Le Maroc a décidé de suspendre temporairement les importations de volailles en provenance du Brésil, après la détection d’un foyer de grippe aviaire hautement pathogène de type H5N1 dans un élevage commercial situé à Montenegro, dans l’État brésilien de Rio Grande do Sul.
Cette mesure, annoncée ce 23 mai 2025, vise à prévenir l’introduction du virus sur le territoire national et à protéger à la fois la santé publique et la filière avicole marocaine. Selon les informations relayées par les autorités brésiliennes, le foyer détecté a conduit à la mise en quarantaine immédiate de l’élevage concerné, suivi d’une opération de désinfection et d’abattage préventif.
Une période d’observation de 28 jours a été enclenchée à la suite des opérations sanitaires, conformément aux protocoles de l’Organisation mondiale de la santé animale (OMSA). Si aucun nouveau cas n’est recensé dans ce laps de temps, le Brésil pourrait recouvrer son statut de pays indemne.
Une réaction alignée sur les pratiques internationales
Contrairement à d’autres pays qui ont restreint leurs interdictions à la zone affectée, le Maroc a opté pour une suspension totale des importations de volailles brésiliennes, illustrant une approche stricte fondée sur le principe de précaution. Cette décision a été prise en coordination avec l’Office national de sécurité sanitaire des produits alimentaires (ONSSA), qui assure un suivi permanent de la situation épidémiologique mondiale.
Cette mesure concerne toutes les formes de produits avicoles en provenance du Brésil : viandes fraîches ou transformées, œufs à couver, poussins d’un jour, ainsi que tous les sous-produits pouvant constituer un vecteur de transmission. Le Royaume applique ainsi un verrou sanitaire pour éviter toute éventuelle introduction du virus dans les élevages locaux.
Le Maroc n’est pas un cas isolé. Plusieurs autres pays ont pris des décisions similaires dans la foulée de l’annonce brésilienne. Le Canada, le Mexique, la Corée du Sud, l’Uruguay, le Chili, ou encore les membres de l’Union européenne ont mis en place des restrictions à l’importation. Ces mesures, qui varient selon les pays, témoignent de l’inquiétude croissante liée à la propagation du virus H5N1 à l’échelle mondiale.
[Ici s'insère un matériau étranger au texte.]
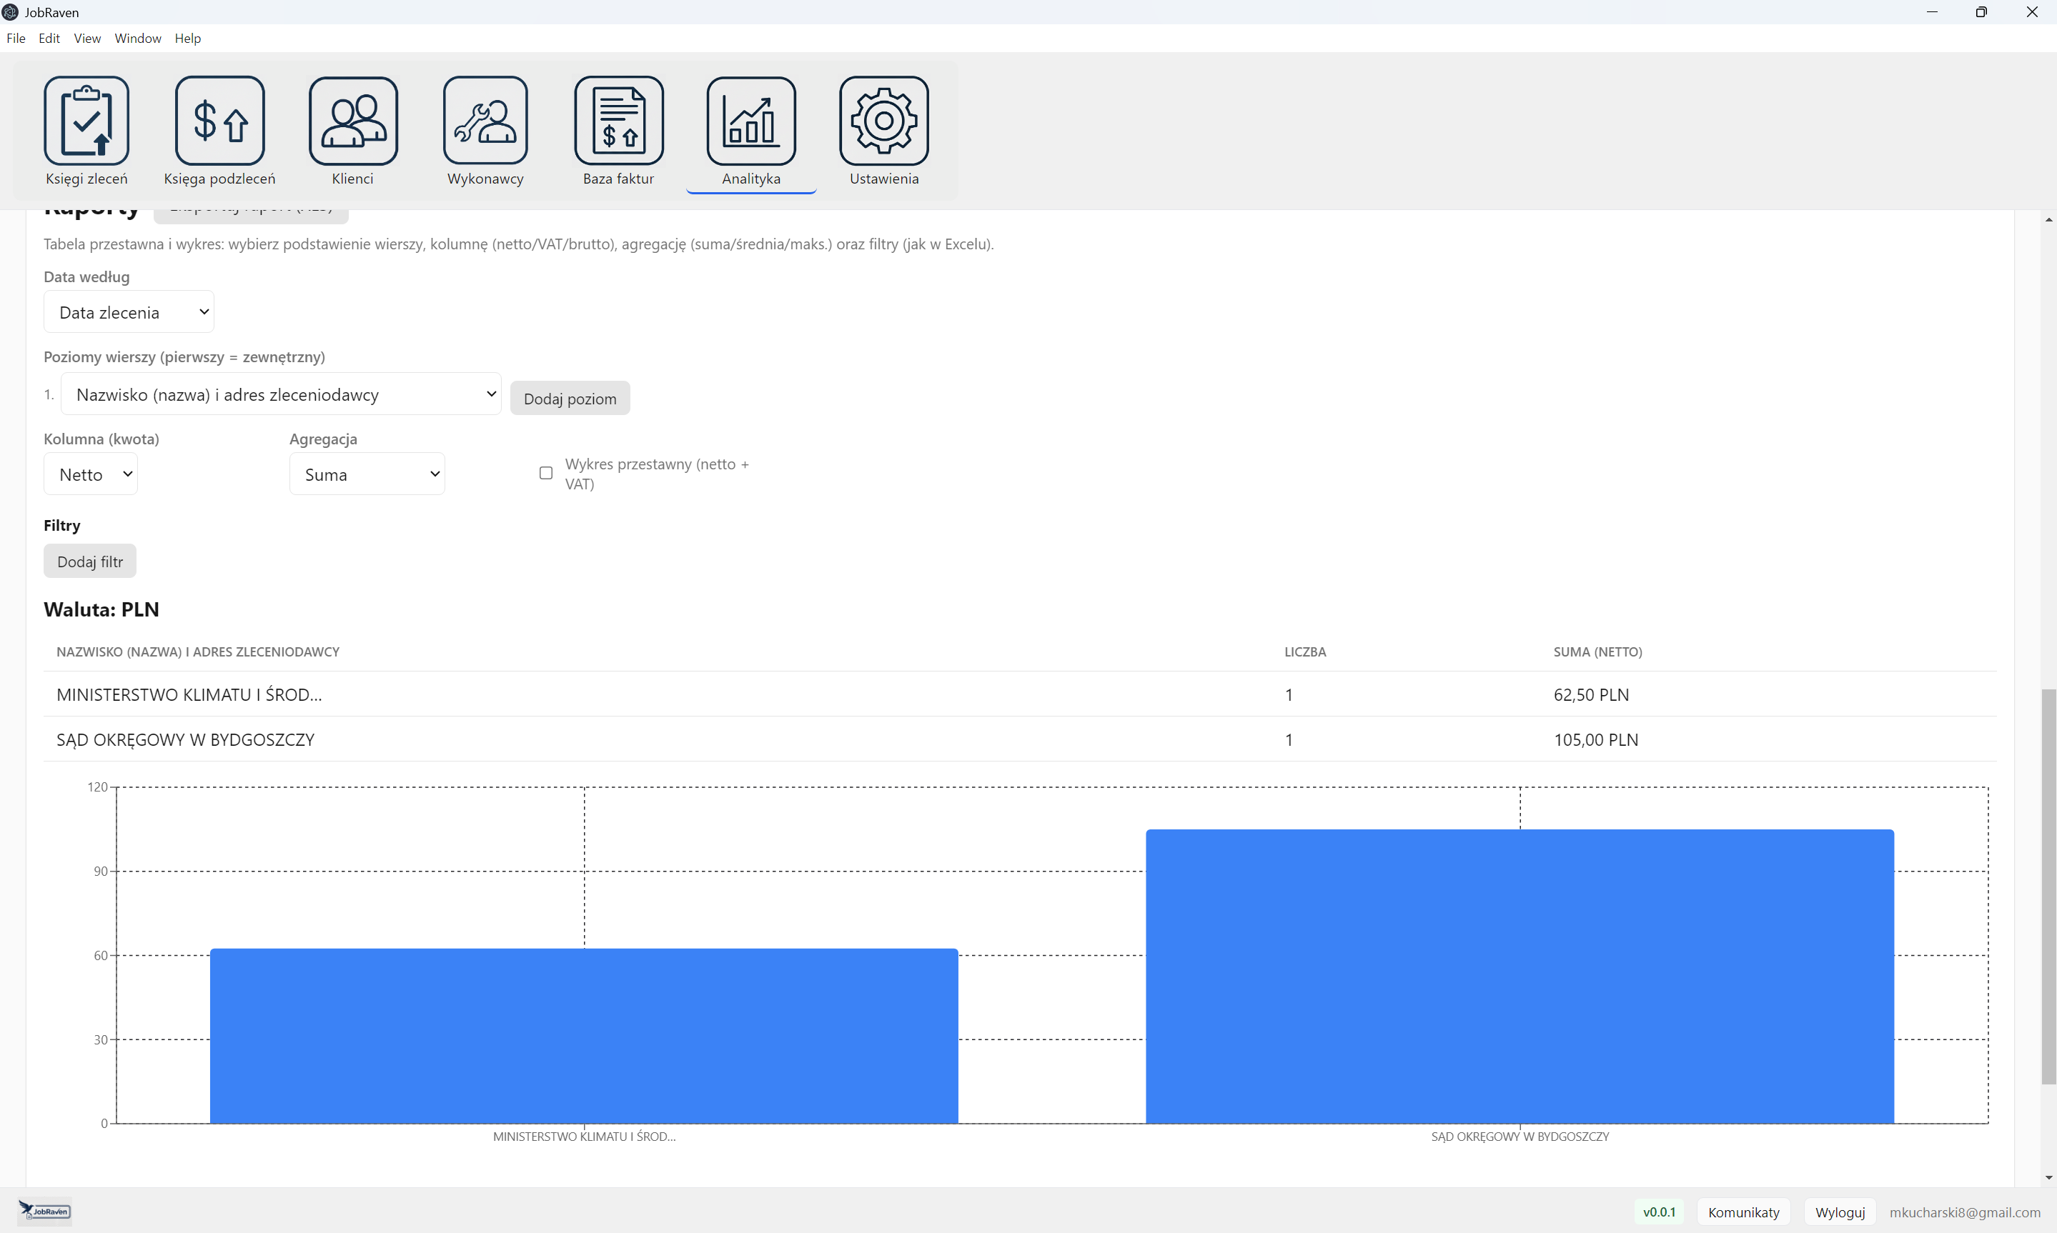Image resolution: width=2057 pixels, height=1233 pixels.
Task: Open Kolumna (kwota) Netto dropdown
Action: pos(91,474)
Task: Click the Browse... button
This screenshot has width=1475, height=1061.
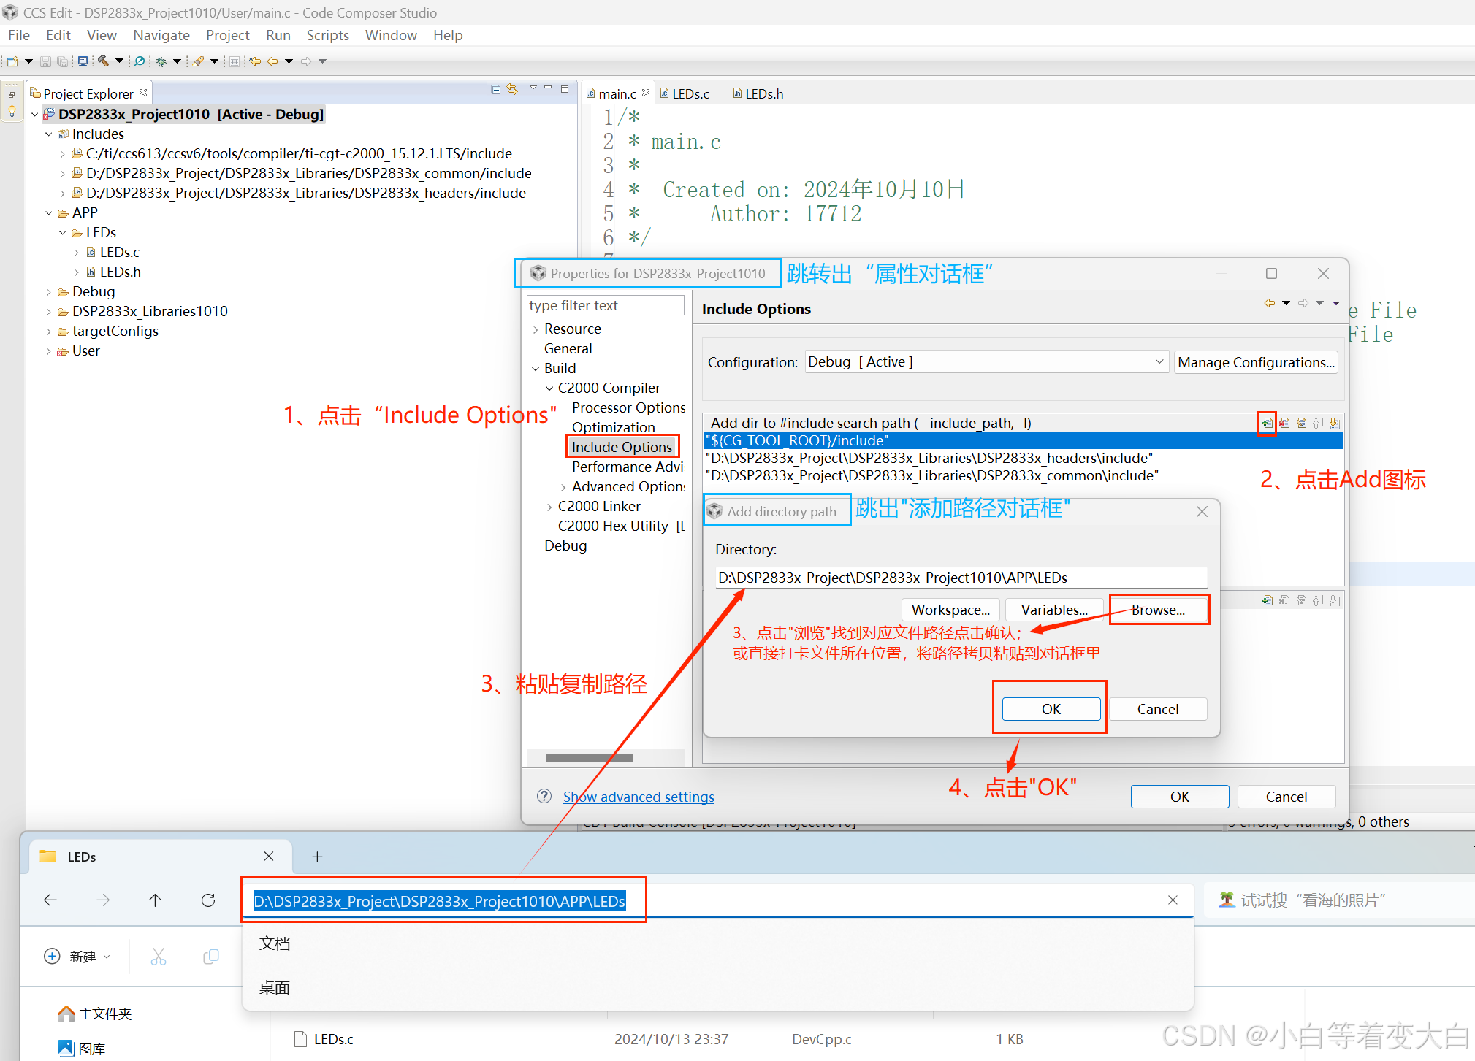Action: [x=1158, y=610]
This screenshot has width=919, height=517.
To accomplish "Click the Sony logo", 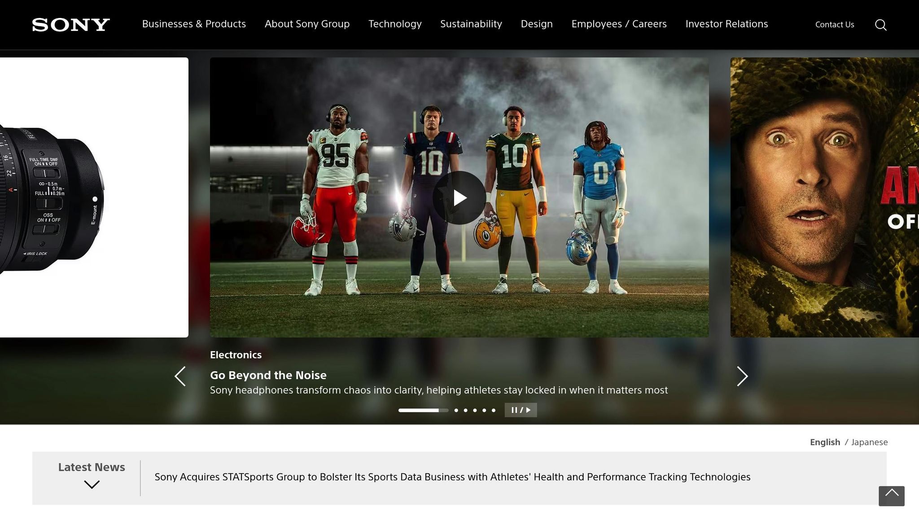I will (71, 25).
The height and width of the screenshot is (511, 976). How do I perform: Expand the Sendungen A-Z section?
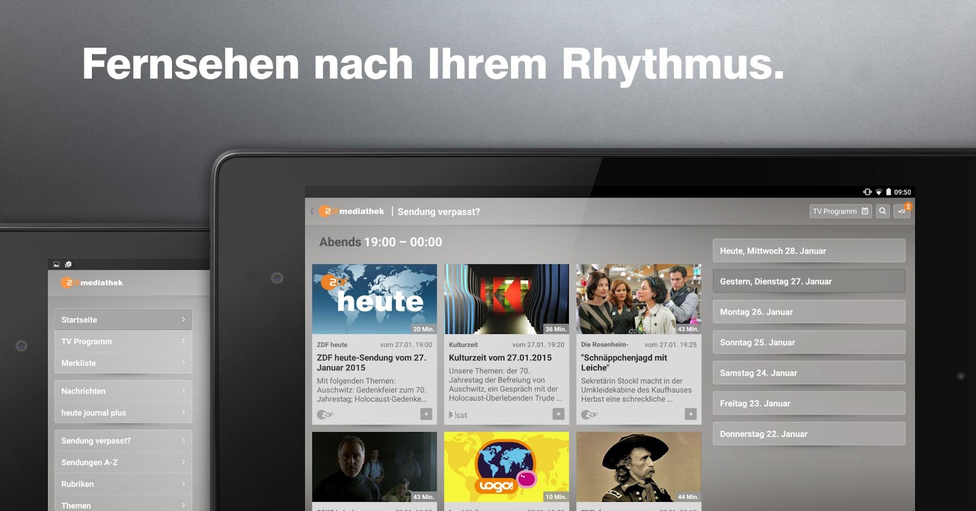point(123,462)
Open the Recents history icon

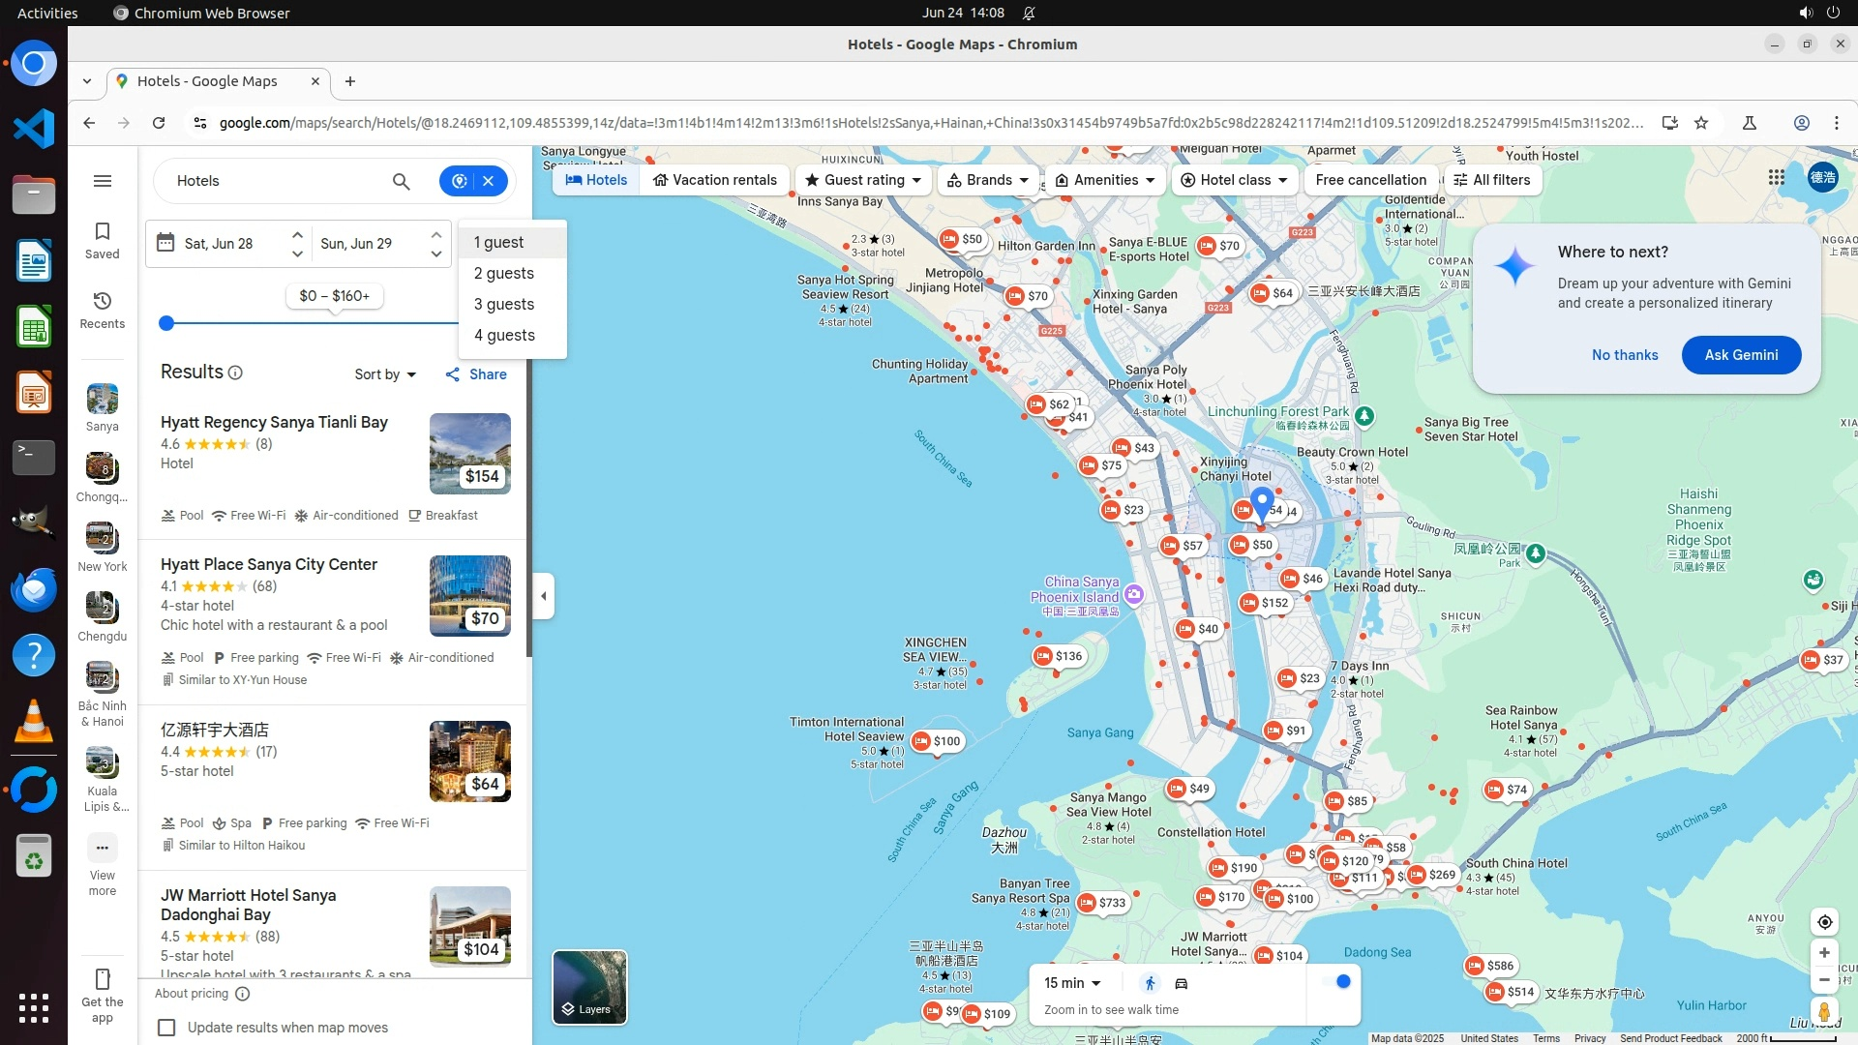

Rappelons que le Brésil est le premier exportateur mondial de viande de volaille, avec des expéditions vers plus de 150 pays. Le moindre incident dans sa filière avicole a donc des répercussions globales. La transparence des autorités sanitaires brésiliennes, saluée par l’OMSA, n’a toutefois pas suffi à rassurer plusieurs gouvernements, y compris celui du Maroc.
Une vigilance renforcée sur le territoire national
Au niveau local, les services vétérinaires de l’ONSSA maintiennent une surveillance accrue sur l’ensemble du territoire. Les points d’entrée portuaires et aéroportuaires sont soumis à un contrôle renforcé, et les professionnels du secteur sont appelés à signaler tout cas suspect. Les vétérinaires privés ont également été mobilisés pour assurer une veille sanitaire dans les exploitations.
Par ailleurs, aucune importation directe de volailles brésiliennes n’avait été enregistrée récemment au Maroc, la majorité des importations avicoles provenant traditionnellement de pays européens ou régionaux. Toutefois, des produits de sous-traitance ou des matières premières peuvent transiter par des circuits indirects, justifiant la prudence marocaine.
Protéger la santé publique et la filière avicole nationale
La grippe aviaire, en particulier dans sa forme H5N1, présente des risques à la fois pour les oiseaux et potentiellement pour l’homme. Si la transmission interhumaine reste extrêmement rare, l’OMS considère que le virus représente une menace pandémique potentielle, notamment en cas de mutation.
Au Maroc, la filière avicole représente un secteur économique important, avec plus de 600 000 tonnes de viande de volaille produites chaque année et plus de 6 milliards d’œufs de consommation. Elle fait vivre directement ou indirectement des centaines de milliers de personnes, et tout impact sanitaire pourrait avoir des conséquences économiques et sociales considérables.
En prenant cette décision de suspension, les autorités marocaines réaffirment leur engagement pour une sécurité sanitaire rigoureuse et un encadrement préventif des flux commerciaux à risque. La mesure sera réévaluée à l’issue de la période d’observation du foyer brésilien, en tenant compte de l’évolution de la situation et des recommandations internationales.